-- Begin SOURCE TEXT --

Map operations additionally pass key hash and equality callbacks for type-generic hashing — the runtime’s hash map implementation doesn’t know how to hash an arbitrary key type, so the compiler generates key-specific hash and equality functions.

Option and Result

Option and Result methods are almost entirely inlined, leveraging the { i8, T } tagged representation:

Pattern	Methods	Implementation
Tag check	`is_some`, `is_none`, `is_ok`, `is_err`	Single `icmp` on tag byte
Unwrap	`unwrap`, `unwrap_or`	Branch on tag, extract payload or use default
Transform	`map`, `and_then`, `filter`	Branch on tag, call closure in `Some`/`Ok` arm
Convert	`ok_or`, `ok`, `err`	Construct new tagged value
Context	`context`	Wrap error with context string

is_some/is_none emit exactly one LLVM instruction: icmp eq i8 %tag, 1 (or 0). These are among the simplest builtins in the system.

Iterators

Iterator methods split into adapters (which construct new iterator representations) and consumers (which drive the iteration loop):

Pattern	Methods	Implementation
Adapters	`map`, `filter`, `take`, `skip`, `enumerate`, `zip`, `chain`, `flatten`, `flat_map`, `cycle`	Construct runtime iterator adapter
Consumers	`count`, `any`, `all`, `find`, `fold`, `for_each`, `collect`	Inline loop with early exit
Next	`next`	Runtime dispatch on iterator variant
Double-ended	`rev`, `last`, `rfind`, `rfold`	Runtime adapter or consumer

Consumer methods emit inline loops rather than function calls. A list.iter().count() emits a loop that calls ori_iter_next repeatedly, counting non-None results, with early exit optimization for iterators with known size hints.

Traits

Trait method dispatch for comparison, equality, and hashing delegates to type-specific implementations:

Trait	Method	Dispatch
`Eq`	`equals`	Type-specific: `ori_str_eq` for strings, `icmp` for ints
`Comparable`	`compare`	Type-specific: `ori_compare_int`, string comparison
`Hashable`	`hash`	Type-specific hash computation

Compound Types

to_str and debug for structs, enums, and tuples generate inline IR that:

Allocates a string buffer
Appends the type/variant name
Iterates fields, calling each field’s to_str/debug recursively
Joins with commas and wraps in appropriate delimiters

Prelude Functions

Prelude functions (print, assert, assert_eq, panic, dbg, etc.) are not methods but use the same builtin infrastructure. They emit calls to runtime functions (ori_print, ori_assert, ori_panic) with type-specific argument preparation.

BuiltinTable

The BuiltinTable provides O(1) lookup for builtin existence and metadata. It is a two-level FxHashMap: type name → method name → BuiltinRegistration. Built once from REGISTERED at module initialization, it serves three purposes:

Early rejection — before attempting builtin dispatch, check if (type, method) is registered. This avoids entering the match cascade for methods that will definitely fall through.
Sync tests — test infrastructure iterates the table to verify parity with ori_registry::BUILTIN_TYPES.

-- End SOURCE TEXT --
-- Begin EXCERPTED DATA --

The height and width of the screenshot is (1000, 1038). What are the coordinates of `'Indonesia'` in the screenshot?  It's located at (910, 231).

-- End EXCERPTED DATA --
-- Begin EXCERPTED DATA --

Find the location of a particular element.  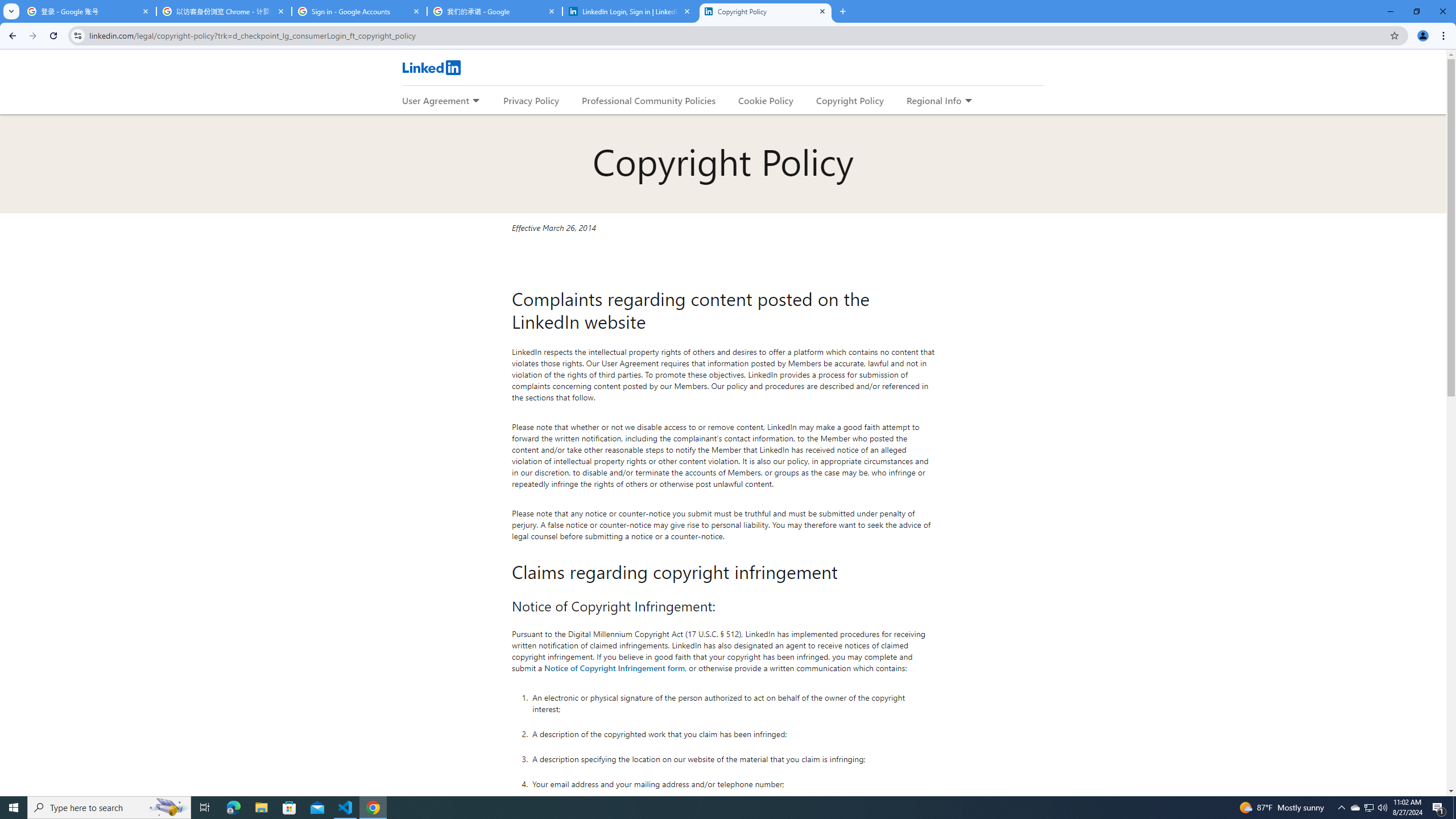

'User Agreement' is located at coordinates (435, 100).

-- End EXCERPTED DATA --

■ GIVEN INSTRUCTION 1
Write out the part of the builtins text that opens with the words containing "Allocates a string" and closes with "definitely fall through.".
■ GIVEN INSTRUCTION 2
Condense the paragraph of the builtins text beginning "Prelude functions (print, assert" into one shorter sentence that keeps its main facts.
The listing comes from a separate source, unrelated to the builtins text.

■ TASK ANSWER 1
Allocates a string buffer
Appends the type/variant name
Iterates fields, calling each field’s to_str/debug recursively
Joins with commas and wraps in appropriate delimiters

Prelude Functions

Prelude functions (print, assert, assert_eq, panic, dbg, etc.) are not methods but use the same builtin infrastructure. They emit calls to runtime functions (ori_print, ori_assert, ori_panic) with type-specific argument preparation.

BuiltinTable

The BuiltinTable provides O(1) lookup for builtin existence and metadata. It is a two-level FxHashMap: type name → method name → BuiltinRegistration. Built once from REGISTERED at module initialization, it serves three purposes:

Early rejection — before attempting builtin dispatch, check if (type, method) is registered. This avoids entering the match cascade for methods that will definitely fall through.

■ TASK ANSWER 2
Prelude functions such as print, assert, assert_eq, panic and dbg are not methods but share the builtin infrastructure, emitting calls to runtime functions (ori_print, ori_assert, ori_panic) with type-specific argument preparation.